Directed by Neil Barsky
Opened February 1, 2013
How to Survive a Plague
Directed by David France
In theaters and on demand; on DVD February 26, 2013
The Central Park Five
Directed by Ken Burns, David McMahon, and Sarah Burns
In theaters and on demand; on DVD April 23, 2013
Neil Barsky’s new documentary about the cantankerous former New York mayor (who perhaps not so ironically died the morning the film opened last Friday), Koch—pronounced “kotch,” not “coke,” unlike some crazy right-wing billionaires we know—is an indelible portrait of the man’s long career of public service.
While sympathetic to its chatty subject, it’s not a mere hagiography: Barsky brings up the corruption scandal that nearly sank his administration, his excruciatingly slow response to the burgeoning AIDS crisis in the early ‘80s and, the long-held rumor that he was a closeted homosexual. The intensely private Koch—as part of a lively interview that takes up a large chunk of the movie—barks, “It’s none of your fucking business!” in response.
Koch paints a vivid picture of New York City from the time Koch got into politics though his dozen years as mayor to his later years as commentator and lionized city icon. Koch first won the mayoral election in 1977, and through the choice archival footage married to interviews with friends and foes alike, we see how he remade his beloved city in his image: a no-nonsense, prickly, pugnacious survivor. When he lost the 1989 Democratic primary to David Dinkins, his standard line was “the people have spoken—let them suffer” in response to those who said they missed him.

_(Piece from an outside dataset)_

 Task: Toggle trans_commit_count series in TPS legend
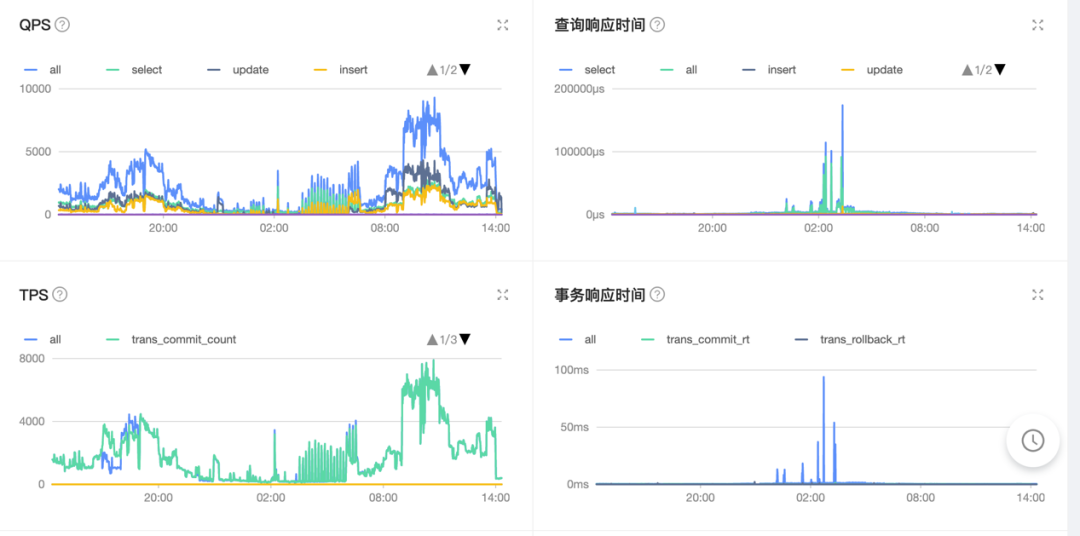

There’s touching—and now prescient—footage of Koch visiting his own tombstone in a non-Jewish cemetery in Washington Heights in northern Manhattan. He wrote the epitaph himself: he wants to be remembered as serving his country in WWII, in Congress and as mayor of the greatest city in the world. As cinematic epitaphs go, Koch is satisfying.
A devastating piece of cinematic advocacy that rarely becomes strident, How to Survive a Plague powerfully documents how AIDS activists not only helped get the reality of the deadly epidemic into the sights of an inattentive government—both in large cities and in Washington—but also enabled themselves to live on despite the death sentence the disease gave them.
Director David France extensively—and adroitly—intercuts vintage footage with new interviews with the most valuable players in the fight by ACT UP (the most prominent AIDS victims’ group) over so many years of fighting both the disease and the government. France also analyzes the intergroup conflicts that arose and caused splintering at the worst possible time: the politics of this crisis goes beyond Presidents Reagan and Bush doing nothing because the victims were not constituents.
To anyone living in New York City in 1989—I had moved there a few months earlier—The Central Park Five will dredge up unpleasant memories of the infamous “Central Park jogger” case, in which a group of rampaging teenagers nearly killed an innocent woman after beating and gang raping her.
A city-wide lynch-mob mentality had spread from the police to the media to the public—I was immediately convinced of their guilt, as were most other New Yorkers—so no one was surprised by their guilty verdicts. Of course, it turned out that the five teens weren’t guilty—a serial rapist-killer finally confessed to the crime years later, with his DNA positively linked to the victim—and they were belatedly exonerated after four had served out their terms and one was still doing time.
This collaboration of acclaimed documentarian Ken Burns, his daughter Sara Burns and her husband David McMahon looks closely at the evidence (or lack of it) that led to trumped-up charges and convictions in what was, after all, a high-profile case that would have been an municipal embarrassment if no one was caught and punished. More than two decades later, the five men—four were interviewed on camera, the other one only heard, not seen—are awaiting the outcome of their lawsuits against the city for misconduct by the police department (who coerced false confessions) and prosecutors (who ignored evidence exonerating them) over a miscarriage of justice.
The film makes clear that the five accused teens were certainly not angels—there was a lot of thuggish behavior in the park that night by dozens of kids, and they just happened to get caught. And even though their confessions contradicted one another, that didn’t stop them for being found guilty: bungled chronology and contrary physical evidence didn’t matter.
Too bad that no one from the police or prosecution agreed to be interviewed: the film at times seems one-sided for that reason. But its critique of complicit media and political leadership remains disturbing all these years later.